L’avrete intuito, il suo posto preferito in assoluto è lo studio: «è il meglio di entrambi i mondi: facciamo musica, sperimentiamo, ci rilassiamo ascoltando dischi. E penso che questo sia un altro punto importante: una volta il lavoro in studio era molto più collettivo. Quando lavori da solo, la musica tende a diventare più introspettiva. Penso ad artisti come Jai Paul: il suo album, è il suono di una persona isolata nella propria stanza. Non ha nulla dell’energia di un lavoro collettivo, eppure è uno dei dischi migliori mai realizzati. Non ci sono regole: ma puoi sentire la differenza tra un album creato da un gruppo e uno nato in solitudine. Lo percepisci in tutti i lavori di Dave Grusin, ad esempio: non è mai il frutto di un’unica mente, dietro ci sono tecnici, produttori, un’intera squadra. È quest’aspetto comunitario della musica che mi tocca, lo stesso spirito che si respira nei sound system: non esisterebbero senza le persone che li montano, che trasportano le casse nel locale, che fanno il soundcheck, che gestiscono il microfono. Ognuno ha un ruolo, ed è questo a rendere il tutto speciale».

Joe e l’Italia
Joe non ha ancora prodotto nessun artista italiano, eppure le affinità con il Belpaese non mancano: «L’Italia è uno dei paesi che ancora oggi tiene viva la fiaccola delle sound system culture, costruendoci attorno una scena attiva e un’infrastruttura. Paolo Baldini è un produttore che ha remixato e pubblicato molti brani di Barry Brown. Ho usato il suo album come riferimento per molto tempo.

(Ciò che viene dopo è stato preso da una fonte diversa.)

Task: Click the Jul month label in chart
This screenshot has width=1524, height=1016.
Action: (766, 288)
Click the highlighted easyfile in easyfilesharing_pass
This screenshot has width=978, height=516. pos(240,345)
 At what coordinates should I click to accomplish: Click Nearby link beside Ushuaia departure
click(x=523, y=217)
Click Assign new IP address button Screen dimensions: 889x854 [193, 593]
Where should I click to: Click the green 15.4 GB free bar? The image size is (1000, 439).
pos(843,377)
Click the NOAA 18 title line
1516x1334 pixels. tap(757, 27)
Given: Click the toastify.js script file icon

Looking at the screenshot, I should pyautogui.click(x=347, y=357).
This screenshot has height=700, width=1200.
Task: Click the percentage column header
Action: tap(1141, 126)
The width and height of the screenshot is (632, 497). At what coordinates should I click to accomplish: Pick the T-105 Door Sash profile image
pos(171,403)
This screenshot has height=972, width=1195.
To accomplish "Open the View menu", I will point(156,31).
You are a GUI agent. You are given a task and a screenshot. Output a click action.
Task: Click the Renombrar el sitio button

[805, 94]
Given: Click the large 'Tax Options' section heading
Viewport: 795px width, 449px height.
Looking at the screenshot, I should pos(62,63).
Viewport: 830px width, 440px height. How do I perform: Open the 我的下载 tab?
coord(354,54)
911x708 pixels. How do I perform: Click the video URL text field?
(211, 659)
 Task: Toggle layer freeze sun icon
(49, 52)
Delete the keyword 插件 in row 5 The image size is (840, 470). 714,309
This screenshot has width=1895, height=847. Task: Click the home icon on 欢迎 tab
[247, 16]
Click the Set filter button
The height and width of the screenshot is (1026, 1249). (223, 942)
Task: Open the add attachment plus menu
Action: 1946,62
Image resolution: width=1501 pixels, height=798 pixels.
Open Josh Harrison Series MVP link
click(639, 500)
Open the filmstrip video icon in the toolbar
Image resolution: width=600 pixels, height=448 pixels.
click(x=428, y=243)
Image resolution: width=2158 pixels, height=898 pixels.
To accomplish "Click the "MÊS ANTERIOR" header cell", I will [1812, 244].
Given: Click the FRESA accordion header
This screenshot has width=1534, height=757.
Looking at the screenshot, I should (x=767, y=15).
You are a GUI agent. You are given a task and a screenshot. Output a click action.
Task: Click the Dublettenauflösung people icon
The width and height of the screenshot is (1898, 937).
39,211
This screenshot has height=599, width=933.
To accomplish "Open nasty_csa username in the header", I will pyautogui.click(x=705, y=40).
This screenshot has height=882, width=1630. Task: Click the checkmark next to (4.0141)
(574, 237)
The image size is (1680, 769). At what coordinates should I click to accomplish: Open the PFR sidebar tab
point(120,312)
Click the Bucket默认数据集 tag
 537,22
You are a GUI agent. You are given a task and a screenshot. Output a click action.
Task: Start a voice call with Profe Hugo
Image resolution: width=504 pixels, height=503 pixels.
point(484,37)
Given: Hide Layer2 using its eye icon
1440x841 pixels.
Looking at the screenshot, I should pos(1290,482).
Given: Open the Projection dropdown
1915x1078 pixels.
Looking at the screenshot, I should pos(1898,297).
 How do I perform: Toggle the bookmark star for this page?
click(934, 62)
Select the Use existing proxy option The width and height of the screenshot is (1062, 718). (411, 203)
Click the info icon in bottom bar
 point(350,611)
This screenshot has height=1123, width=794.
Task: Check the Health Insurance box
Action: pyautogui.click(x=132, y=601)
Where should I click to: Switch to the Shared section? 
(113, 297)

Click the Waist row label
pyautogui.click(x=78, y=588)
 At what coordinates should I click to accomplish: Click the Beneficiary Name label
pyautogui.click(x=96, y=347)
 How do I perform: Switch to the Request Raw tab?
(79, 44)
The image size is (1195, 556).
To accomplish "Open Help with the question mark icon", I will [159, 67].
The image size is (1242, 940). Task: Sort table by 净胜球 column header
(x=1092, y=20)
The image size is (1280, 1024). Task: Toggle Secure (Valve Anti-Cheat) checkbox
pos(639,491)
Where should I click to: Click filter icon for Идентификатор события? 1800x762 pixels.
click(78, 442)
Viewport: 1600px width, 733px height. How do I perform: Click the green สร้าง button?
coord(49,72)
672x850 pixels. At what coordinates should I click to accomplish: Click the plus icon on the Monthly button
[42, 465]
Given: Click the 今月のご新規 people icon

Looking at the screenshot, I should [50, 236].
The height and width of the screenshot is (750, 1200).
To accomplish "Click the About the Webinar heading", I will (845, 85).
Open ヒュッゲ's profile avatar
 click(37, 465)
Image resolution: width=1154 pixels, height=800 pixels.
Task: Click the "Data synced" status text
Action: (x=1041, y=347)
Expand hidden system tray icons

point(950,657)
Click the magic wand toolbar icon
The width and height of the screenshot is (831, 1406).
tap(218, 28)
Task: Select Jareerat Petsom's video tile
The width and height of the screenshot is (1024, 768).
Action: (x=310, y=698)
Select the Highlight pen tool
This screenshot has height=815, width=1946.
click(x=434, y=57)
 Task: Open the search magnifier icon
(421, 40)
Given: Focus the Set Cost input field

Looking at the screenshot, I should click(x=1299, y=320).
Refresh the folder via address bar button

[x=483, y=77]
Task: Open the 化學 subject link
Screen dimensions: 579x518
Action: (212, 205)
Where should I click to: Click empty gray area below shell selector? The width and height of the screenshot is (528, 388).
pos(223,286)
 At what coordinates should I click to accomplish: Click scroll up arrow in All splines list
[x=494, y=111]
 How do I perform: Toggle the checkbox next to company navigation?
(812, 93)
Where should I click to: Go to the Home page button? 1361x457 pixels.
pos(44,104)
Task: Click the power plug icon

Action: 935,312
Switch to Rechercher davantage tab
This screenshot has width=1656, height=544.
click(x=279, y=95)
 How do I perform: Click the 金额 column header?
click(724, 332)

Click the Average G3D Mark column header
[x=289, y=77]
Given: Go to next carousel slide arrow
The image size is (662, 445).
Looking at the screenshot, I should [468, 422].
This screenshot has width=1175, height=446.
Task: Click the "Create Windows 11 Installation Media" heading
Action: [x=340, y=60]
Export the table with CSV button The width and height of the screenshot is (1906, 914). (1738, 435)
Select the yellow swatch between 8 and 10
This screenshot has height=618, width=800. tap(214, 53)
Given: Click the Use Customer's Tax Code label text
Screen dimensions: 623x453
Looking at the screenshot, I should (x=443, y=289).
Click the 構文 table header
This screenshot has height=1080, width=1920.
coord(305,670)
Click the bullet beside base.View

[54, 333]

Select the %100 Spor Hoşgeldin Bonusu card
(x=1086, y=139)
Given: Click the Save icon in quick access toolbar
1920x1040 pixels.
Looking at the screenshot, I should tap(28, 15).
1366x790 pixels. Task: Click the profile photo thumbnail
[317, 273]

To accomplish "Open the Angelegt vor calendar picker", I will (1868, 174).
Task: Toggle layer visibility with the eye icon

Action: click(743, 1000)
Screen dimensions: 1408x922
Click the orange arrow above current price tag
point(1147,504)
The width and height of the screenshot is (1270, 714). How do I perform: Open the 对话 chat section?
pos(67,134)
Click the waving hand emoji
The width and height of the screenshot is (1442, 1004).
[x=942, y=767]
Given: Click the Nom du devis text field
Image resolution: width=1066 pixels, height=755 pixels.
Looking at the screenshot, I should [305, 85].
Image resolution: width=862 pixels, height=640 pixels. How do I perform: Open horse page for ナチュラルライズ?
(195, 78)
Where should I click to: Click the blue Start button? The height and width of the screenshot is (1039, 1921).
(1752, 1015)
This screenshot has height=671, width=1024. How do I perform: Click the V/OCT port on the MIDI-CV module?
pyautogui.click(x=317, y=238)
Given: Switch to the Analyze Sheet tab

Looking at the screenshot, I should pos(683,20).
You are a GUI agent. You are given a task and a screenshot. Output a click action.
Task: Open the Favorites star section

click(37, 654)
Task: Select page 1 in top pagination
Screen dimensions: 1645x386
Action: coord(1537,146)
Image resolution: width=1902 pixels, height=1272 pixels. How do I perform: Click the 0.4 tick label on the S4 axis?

È rarissimo trovare qualcuno che remixi i nastri degli anni Settanta con tanto rispetto per il suono originale, senza modernizzarlo in modo fastidioso».
La playlist di Joe Armon-Jones per Linkiesta Etc
Una selezione curata di sonorità morbide, trascinanti che ti fanno sentire a casa e allo stesso tempo lasciano spazio all’improvvisazione. Traccia dopo traccia, Joe ci prende per mano e ci guida alla (ri)scoperta dei grandi maestri con cui è cresciuto, quelli che ascoltavano i suoi genitori, da Dave Grusin a Shuggie Otis, passando per Daryl Hall & Jones Oates e Bob James. Se da bambino non gli dava troppa importanza, è negli ultimi tempi che è tornato ad apprezzarli a pieno, fino ad ispirarsene. Un tuffo auditivo che ci proietta nelle atmosfere avvolgenti a cavallo tra gli anni Settanta e Ottanta, da ascoltare con rispetto. Verso la fine, si scova qualche chicca più recente, come l’imperdibile Thousand Knives di Ryuichi Sakamoto e Kazumi Watanabe o Take It della promettente KeiyaA.